Task details:
Rewrite the lines from the one containing "Task: Minimize the GPU-Z window" through the one containing "Image resolution: width=442". Put "Close" in place of "Minimize", and change nothing else.

Given information:
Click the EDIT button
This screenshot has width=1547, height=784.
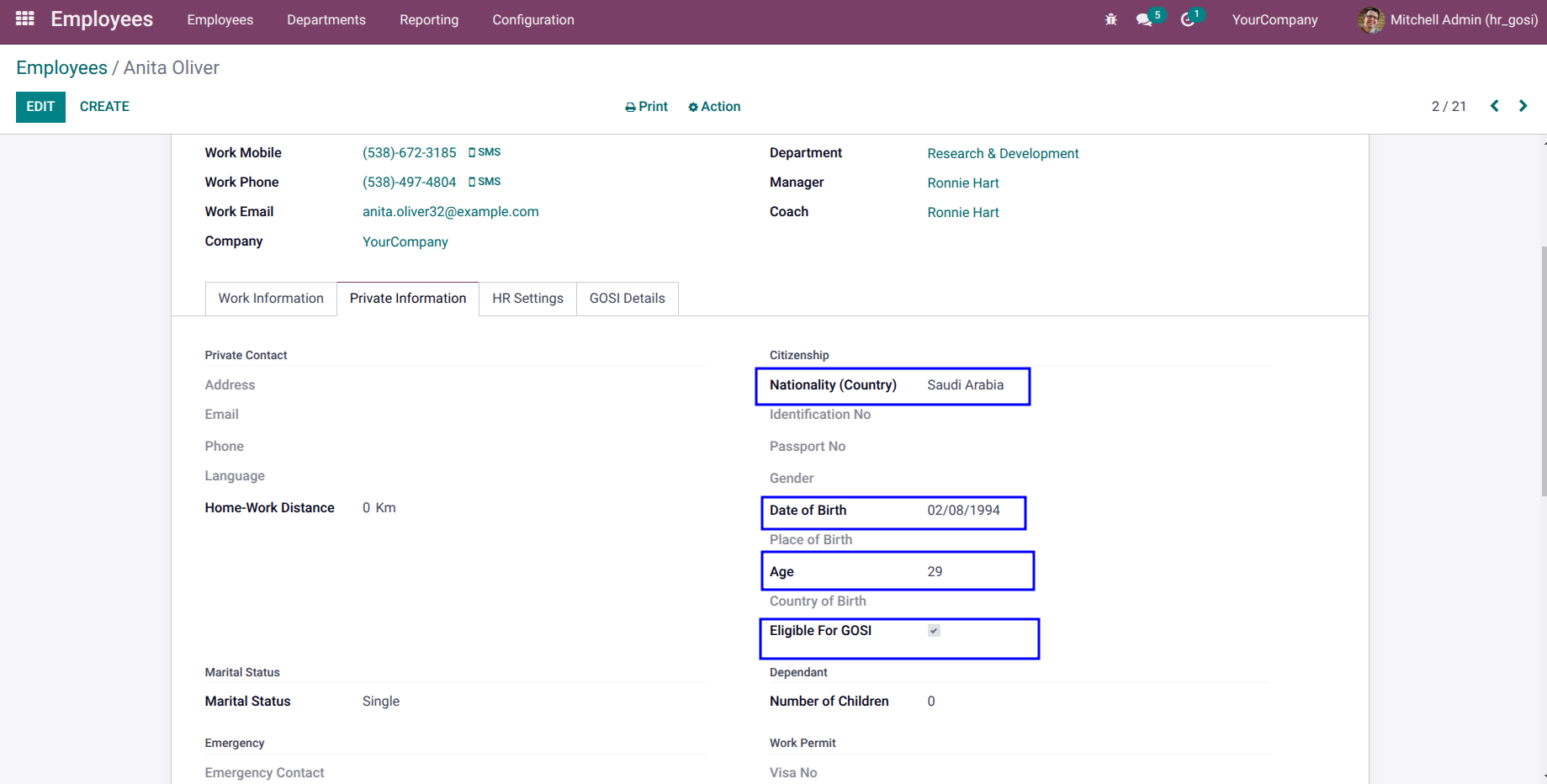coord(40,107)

==

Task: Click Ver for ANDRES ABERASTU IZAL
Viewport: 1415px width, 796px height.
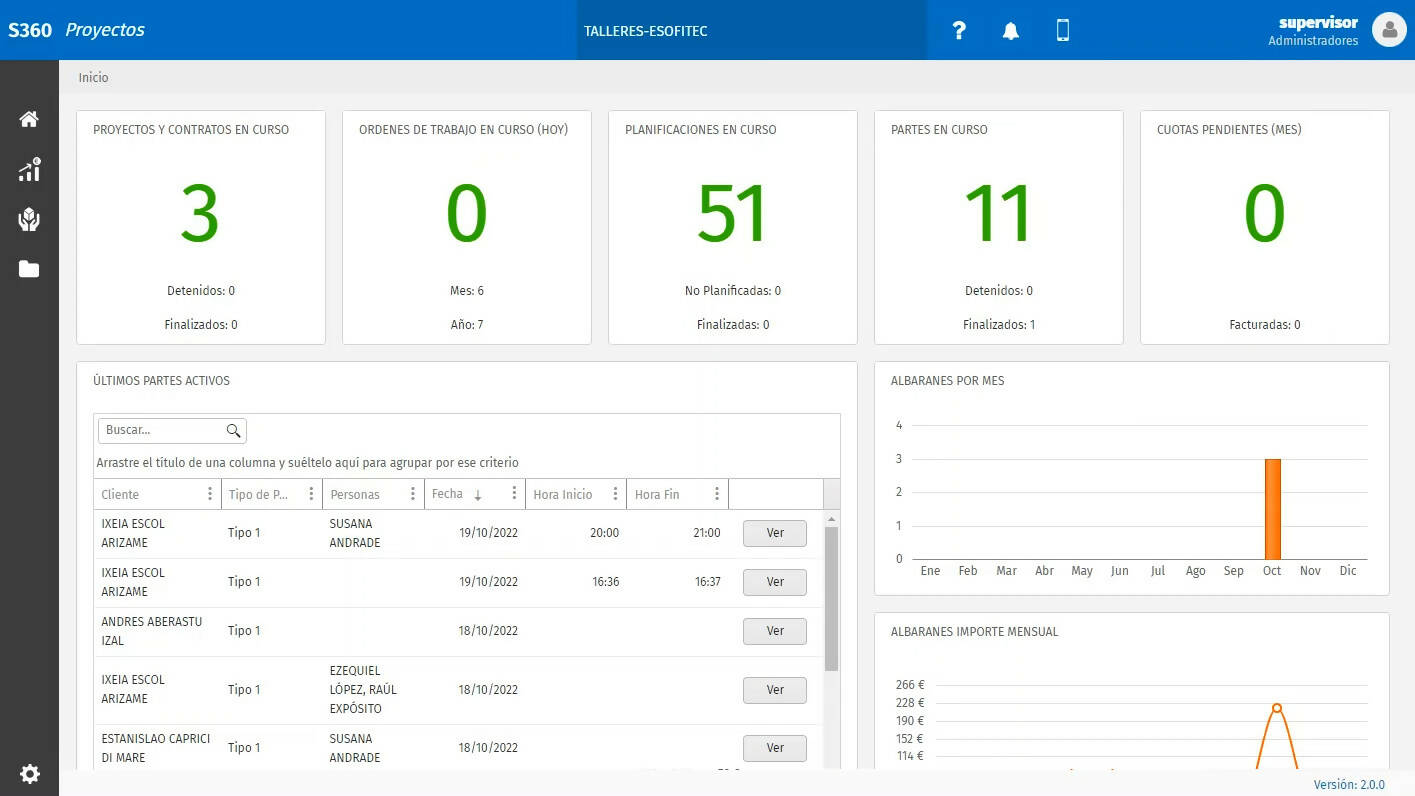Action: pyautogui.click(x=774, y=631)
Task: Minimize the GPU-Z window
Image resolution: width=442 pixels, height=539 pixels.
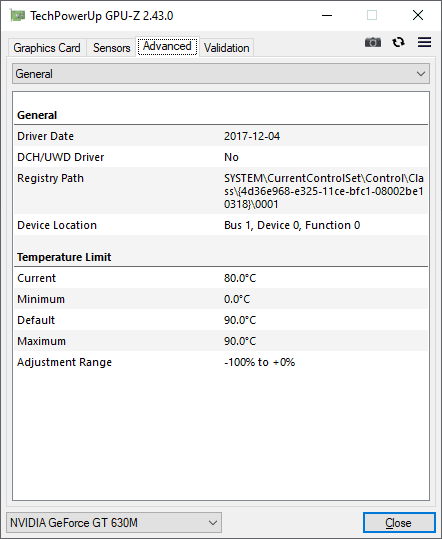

---

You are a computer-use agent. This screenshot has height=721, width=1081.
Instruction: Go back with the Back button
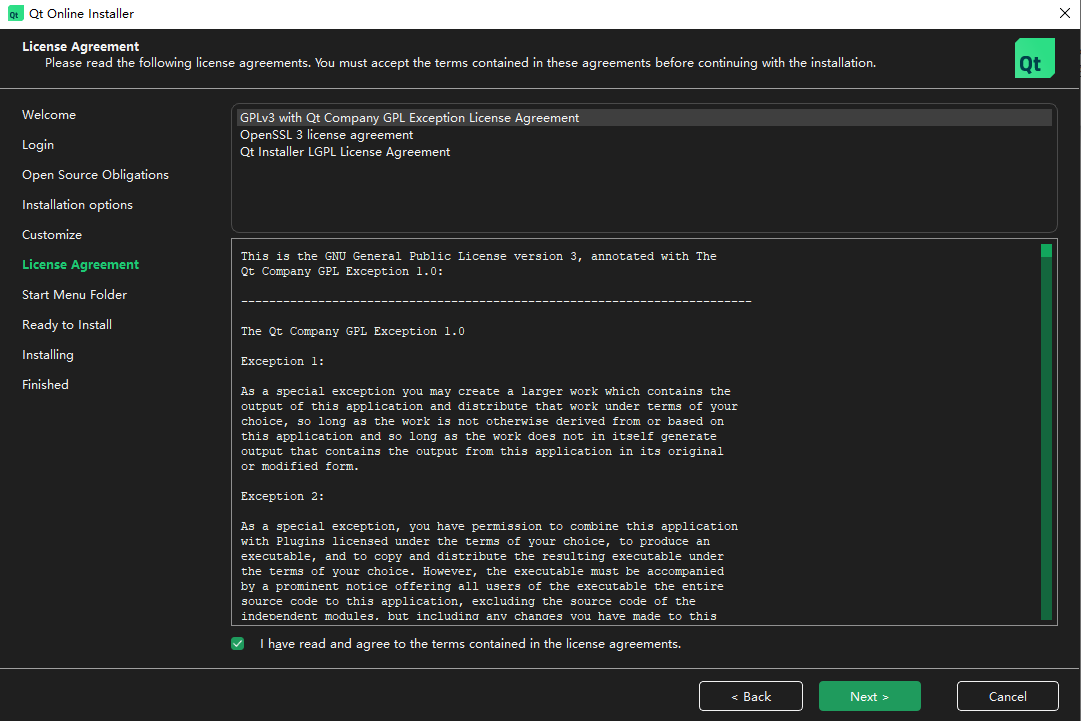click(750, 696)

Response to this task:
Task: Close the GPU-Z window
Image resolution: width=442 pixels, height=539 pixels.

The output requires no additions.